• Exercise aim: The answer consists solely of the lines running from the one with "Viewport: 649px width, 1568px height." through the final line below, transcribed exactly and without any pictures.

• Records for this task:
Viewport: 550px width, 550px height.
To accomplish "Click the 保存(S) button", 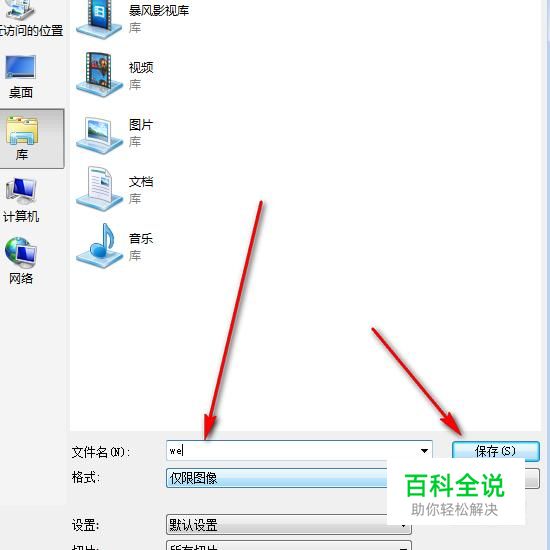I will [496, 451].
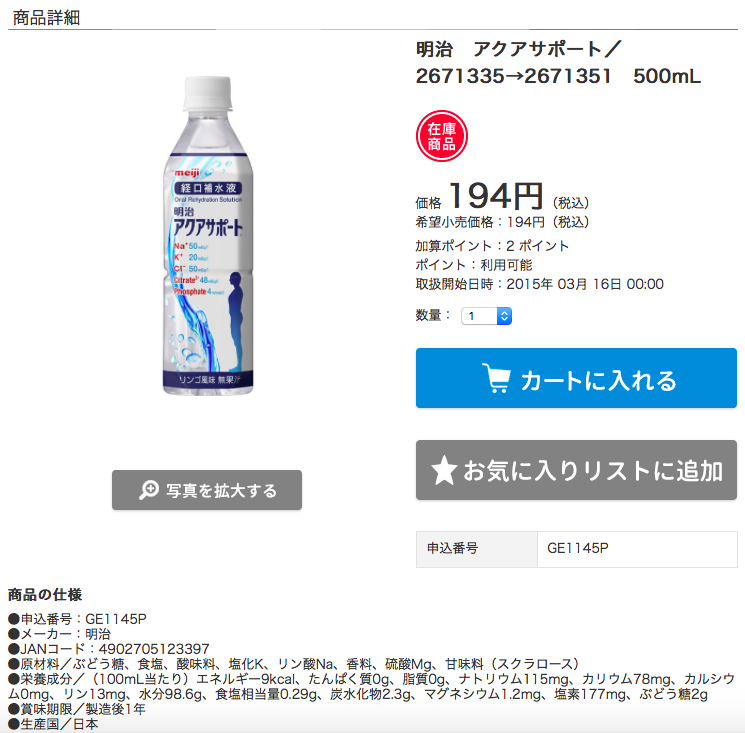Enlarge photo with 写真を拡大する button
This screenshot has height=733, width=745.
point(207,490)
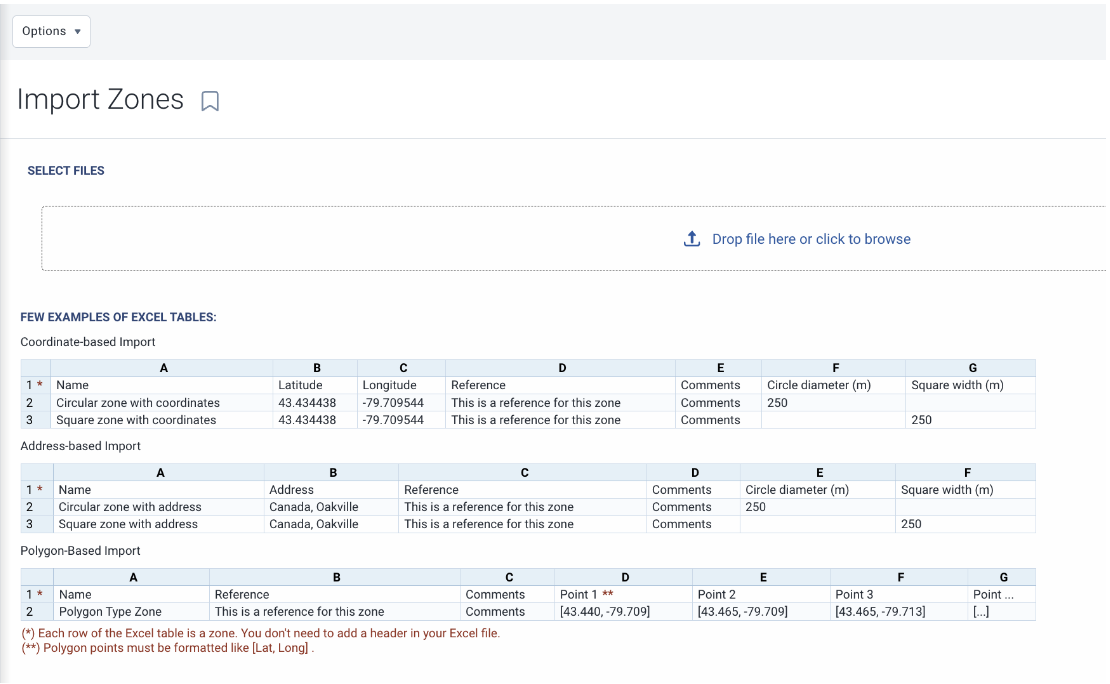Select the '[43.465, -79.713]' point cell
Viewport: 1110px width, 684px height.
(880, 611)
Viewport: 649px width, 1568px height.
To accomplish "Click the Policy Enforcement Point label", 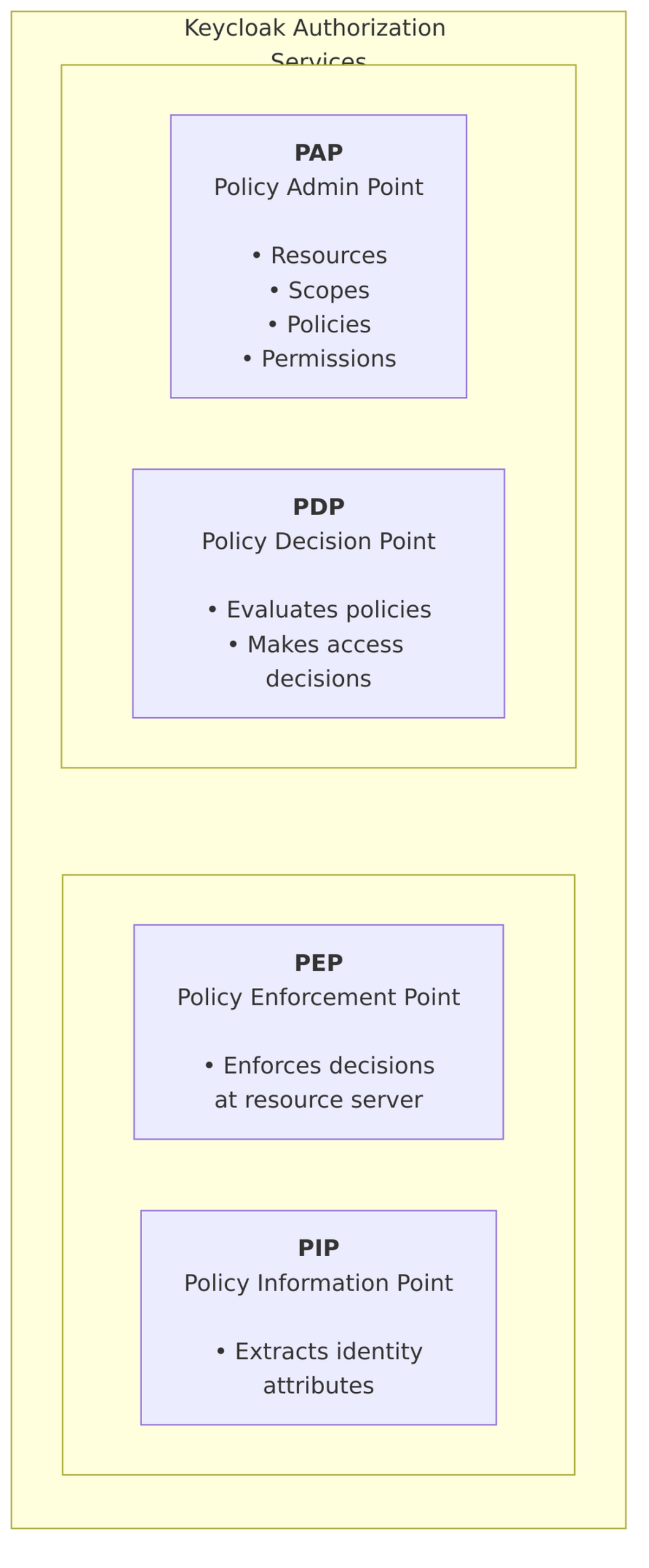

• Written answer:
Viewport: 649px width, 1568px height.
To accomplish "Click the Policy Enforcement Point label", 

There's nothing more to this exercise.